■ Directions ■
Determine how many of the lines below include "agent", then respond with that number and no other text.

■ Supplied information ■
- Opening Delimiter -

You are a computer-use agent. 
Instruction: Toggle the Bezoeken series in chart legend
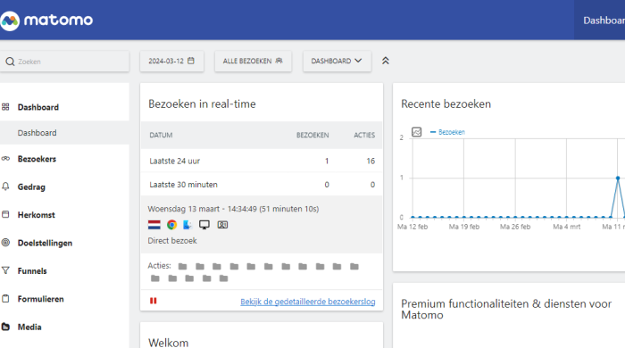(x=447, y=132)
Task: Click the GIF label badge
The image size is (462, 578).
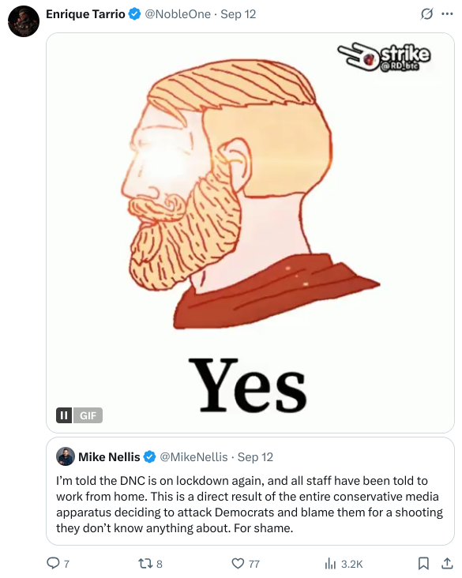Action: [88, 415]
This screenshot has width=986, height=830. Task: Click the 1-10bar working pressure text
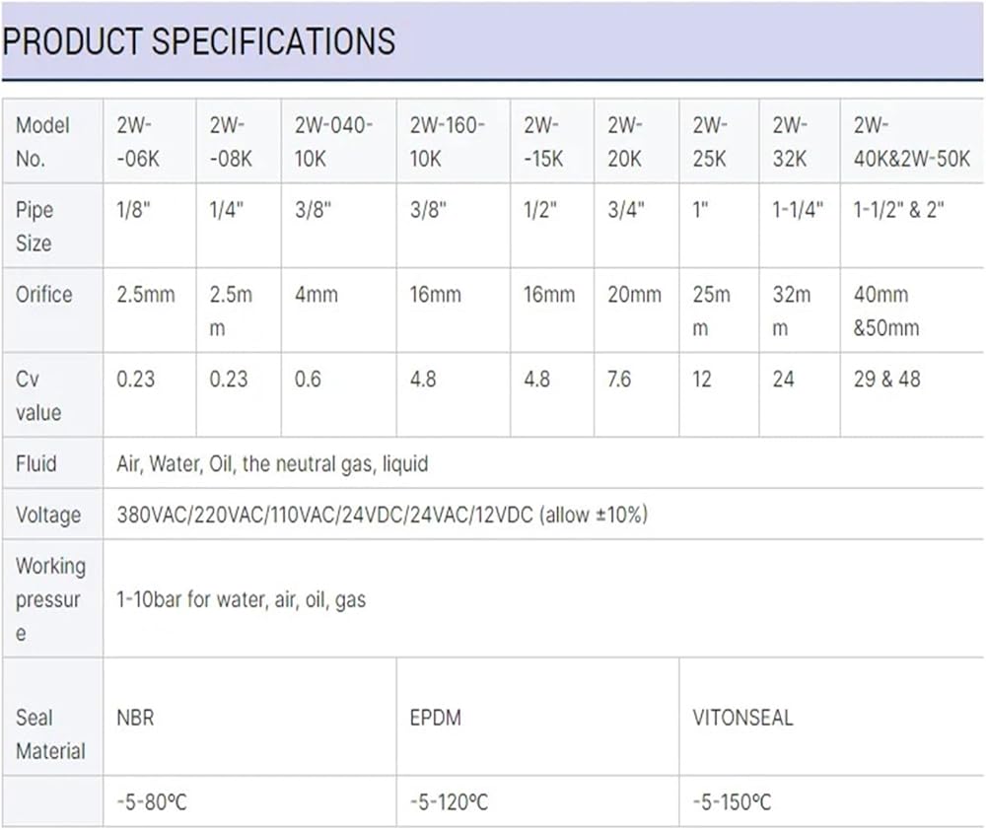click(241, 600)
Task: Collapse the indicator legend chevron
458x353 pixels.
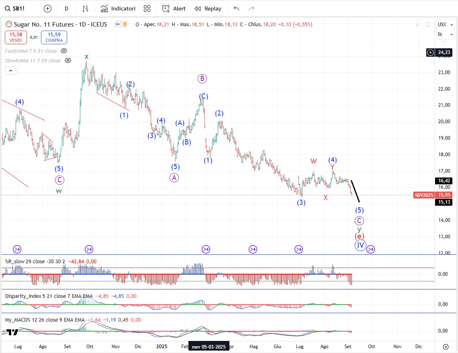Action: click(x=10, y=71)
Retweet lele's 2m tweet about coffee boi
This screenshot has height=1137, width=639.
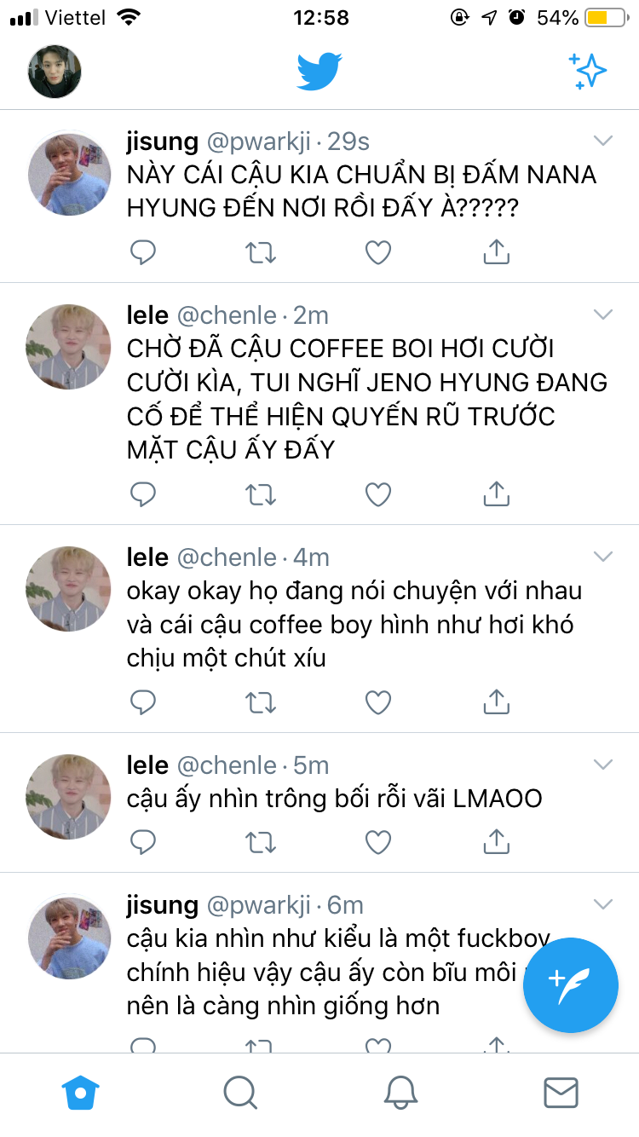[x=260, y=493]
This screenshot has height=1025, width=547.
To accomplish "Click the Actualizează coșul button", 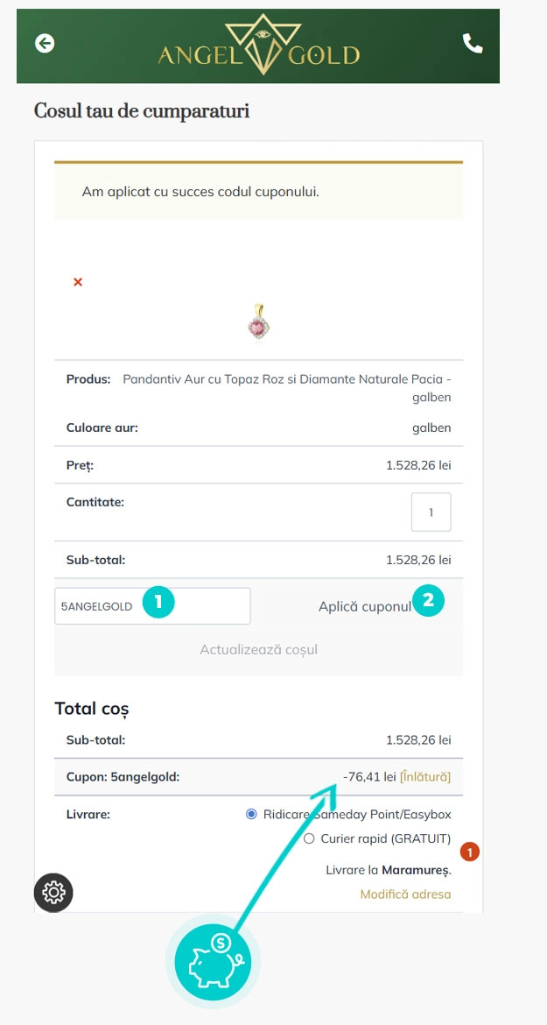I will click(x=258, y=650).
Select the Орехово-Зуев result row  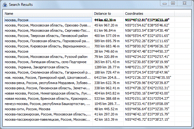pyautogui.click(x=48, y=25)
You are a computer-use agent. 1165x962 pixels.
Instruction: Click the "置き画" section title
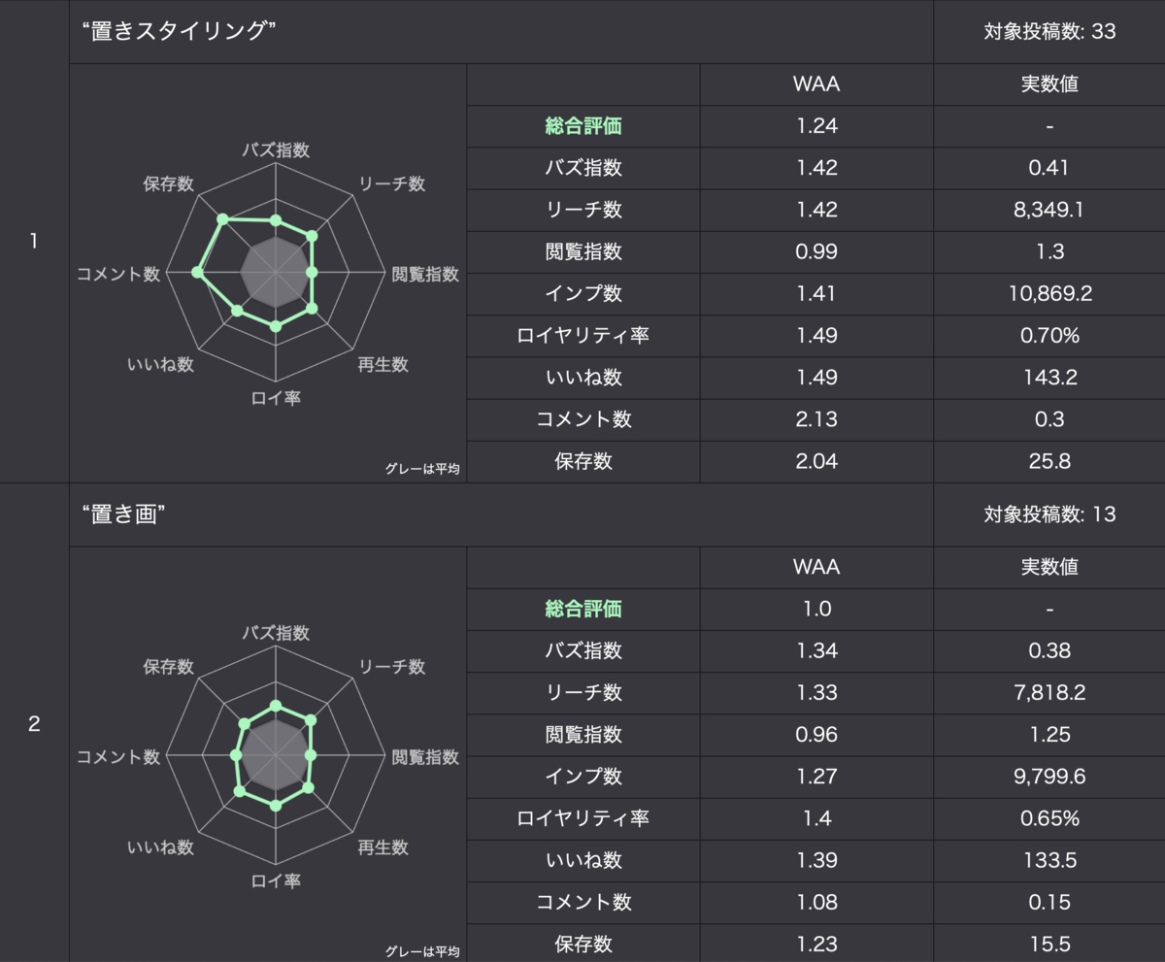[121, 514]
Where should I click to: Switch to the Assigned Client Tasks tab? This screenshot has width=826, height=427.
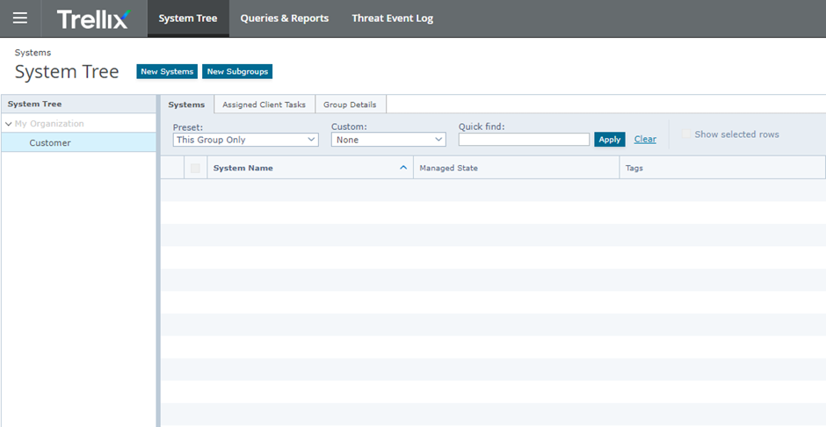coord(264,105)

- Closing Delimiter -

■ Solved problem ■
2